→ **YOUR ASSIGNMENT**
Determine how many lines of the data below contain "View", then give only that number.

→ **Saved data entries**
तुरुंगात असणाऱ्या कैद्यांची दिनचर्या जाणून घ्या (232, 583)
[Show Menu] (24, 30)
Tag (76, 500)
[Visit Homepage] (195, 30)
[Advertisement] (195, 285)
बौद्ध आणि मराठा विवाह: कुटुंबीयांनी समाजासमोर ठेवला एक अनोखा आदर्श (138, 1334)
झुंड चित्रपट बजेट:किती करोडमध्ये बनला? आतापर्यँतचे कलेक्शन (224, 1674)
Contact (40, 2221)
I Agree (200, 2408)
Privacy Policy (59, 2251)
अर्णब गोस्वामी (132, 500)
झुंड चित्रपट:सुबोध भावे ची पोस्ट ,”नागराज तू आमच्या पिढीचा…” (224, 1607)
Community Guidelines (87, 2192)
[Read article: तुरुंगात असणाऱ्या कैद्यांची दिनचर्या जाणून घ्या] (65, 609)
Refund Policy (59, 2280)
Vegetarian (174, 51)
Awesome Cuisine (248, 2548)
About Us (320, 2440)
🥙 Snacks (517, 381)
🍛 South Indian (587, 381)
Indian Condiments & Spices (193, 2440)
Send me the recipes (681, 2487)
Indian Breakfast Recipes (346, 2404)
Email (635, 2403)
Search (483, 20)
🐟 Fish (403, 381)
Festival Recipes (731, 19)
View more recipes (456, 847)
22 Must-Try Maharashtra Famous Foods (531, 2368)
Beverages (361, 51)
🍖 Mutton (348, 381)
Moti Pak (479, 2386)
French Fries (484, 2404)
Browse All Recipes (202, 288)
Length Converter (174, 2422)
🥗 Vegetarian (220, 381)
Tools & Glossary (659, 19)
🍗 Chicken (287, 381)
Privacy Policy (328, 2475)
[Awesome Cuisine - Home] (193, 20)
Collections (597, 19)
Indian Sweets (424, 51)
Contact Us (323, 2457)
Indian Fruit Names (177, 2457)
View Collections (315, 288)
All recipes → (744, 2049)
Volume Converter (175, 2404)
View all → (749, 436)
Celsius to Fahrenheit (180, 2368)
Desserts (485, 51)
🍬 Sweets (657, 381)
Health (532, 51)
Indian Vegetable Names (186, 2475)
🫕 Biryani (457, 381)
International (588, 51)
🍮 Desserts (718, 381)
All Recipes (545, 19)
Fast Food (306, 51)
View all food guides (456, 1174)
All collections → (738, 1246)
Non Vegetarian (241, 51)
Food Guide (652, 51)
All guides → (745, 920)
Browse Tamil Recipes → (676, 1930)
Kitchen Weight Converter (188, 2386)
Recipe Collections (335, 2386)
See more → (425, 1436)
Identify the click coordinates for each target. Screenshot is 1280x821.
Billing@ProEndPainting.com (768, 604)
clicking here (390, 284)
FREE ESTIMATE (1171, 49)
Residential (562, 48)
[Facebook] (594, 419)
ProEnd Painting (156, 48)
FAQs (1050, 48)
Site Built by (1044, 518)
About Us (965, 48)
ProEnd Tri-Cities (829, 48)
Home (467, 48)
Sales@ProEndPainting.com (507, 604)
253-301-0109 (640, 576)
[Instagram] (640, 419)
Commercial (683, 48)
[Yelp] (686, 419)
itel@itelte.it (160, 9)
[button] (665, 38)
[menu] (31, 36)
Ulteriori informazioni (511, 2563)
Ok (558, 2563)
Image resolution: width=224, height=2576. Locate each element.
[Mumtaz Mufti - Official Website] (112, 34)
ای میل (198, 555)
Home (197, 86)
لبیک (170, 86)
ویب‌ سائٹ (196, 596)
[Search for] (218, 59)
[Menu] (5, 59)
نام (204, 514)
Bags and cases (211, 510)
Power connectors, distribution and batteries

→ **RESPONSE TO THE TASK**
4